Directives:
a) Answer these questions from the TypeInfo forum thread excerpt, one per line:
(i) What date appears on its own line in the excerpt?
(ii) What does Mike call the root cause of the trouble?
(iii) Whose idea does Mike propose implementing some flavor of?
b) Decide whether each statement agrees with the TypeInfo forum thread excerpt. Answer yes or no, and quote the words that settle it.
(i) The opening reply says this should use typeinfo.
(ii) H. S. Teoh's post is dated 30 June 2015.
(iii) Mike says the change may help reduce binary sizes on other platforms.
c) Write the next part of the TypeInfo forum thread, picking up after the end of Mike's quoted post.

--- start Text passage ---

This should not use typeinfo at all IMO.

We have template to do exactly that.

July 01, 2015
On Tuesday, 30 June 2015 at 23:23:46 UTC, Mike wrote:
> On Tuesday, 30 June 2015 at 21:17:13 UTC, H. S. Teoh wrote:
>>[...]
>
> IMO the root cause of the trouble implementing your idea is the fact that the whole TypeInfo implementation is janky.  I think we should implement some flavor of Adam Ruppe's idea to move TypeInfo to the runtime (https://issues.dlang.org/show_bug.cgi?id=12270).  Then the implementation would be more straightforward...and it would solve another major problem that I'm having trying to use D for resource-constrained systems (http://bugzilla.gdcproject.org/show_bug.cgi?id=184) without having to resort to so much hackery.  It may also help reduce binary sizes on other platforms, which has come up a few times recently.

--- end Text passage ---
--- start Supplied information ---

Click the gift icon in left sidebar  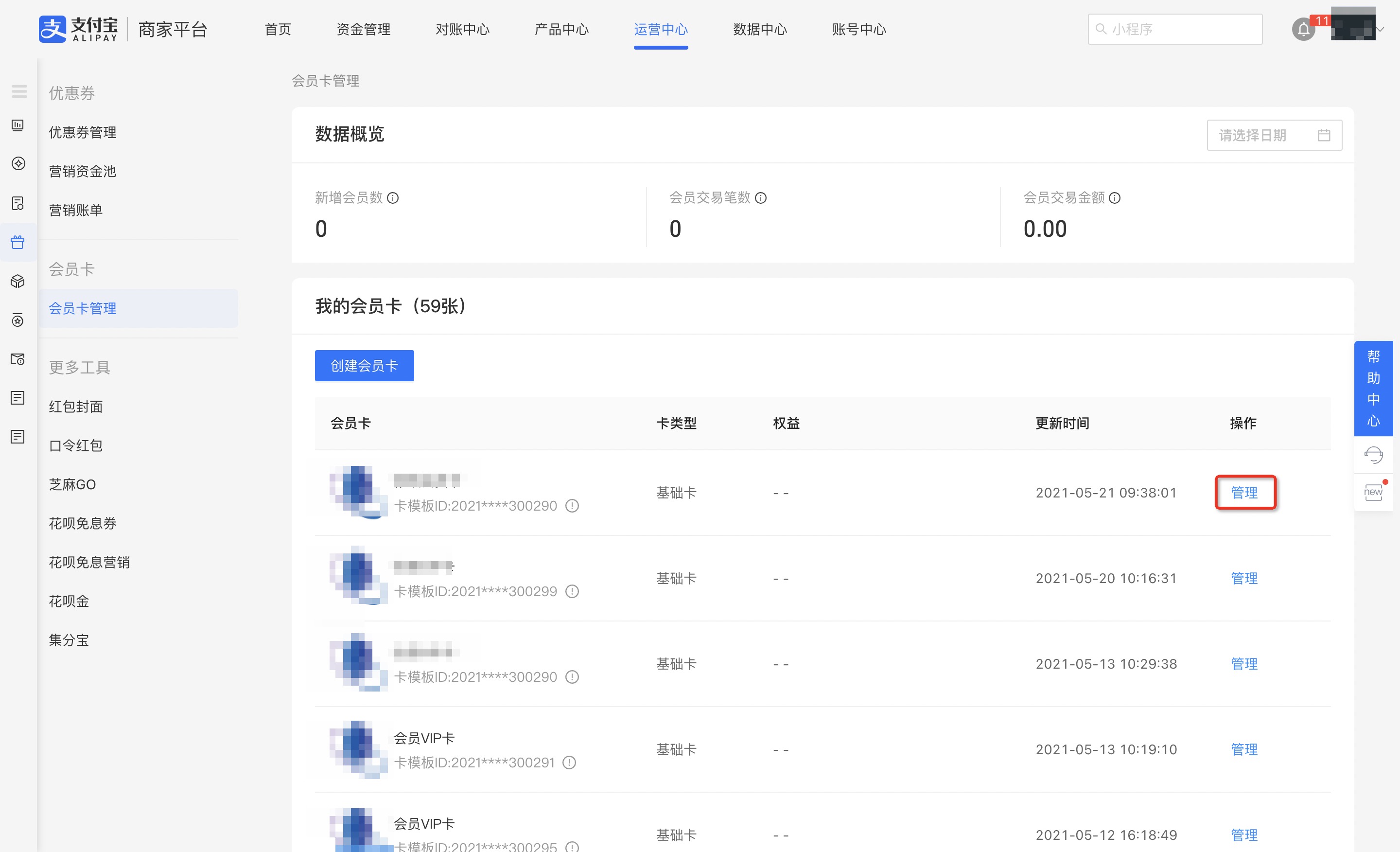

--- end Supplied information ---

Task-by-task results:
a)
(i) July 01, 2015
(ii) The fact that the whole TypeInfo implementation is janky.
(iii) Adam Ruppe's idea to move TypeInfo to the runtime.

b)
(i) No: "This should not use typeinfo at all IMO."
(ii) Yes: "On Tuesday, 30 June 2015 at 21:17:13 UTC, H. S. Teoh wrote:"
(iii) Yes: "It may also help reduce binary sizes on other platforms"

c)
>
> [...]

+1
typeinfo situation is ... bad.
July 01, 2015
On Wednesday, 1 July 2015 at 00:48:55 UTC, deadalnix wrote:

> This should not use typeinfo at all IMO.
>
> We have template to do exactly that.

Yeah. It's known at compile time whether a type has a custom toHash function, so it's pretty ridiculous to be looking that sort of thing up at runtime - _especially_ when it's slow to do so.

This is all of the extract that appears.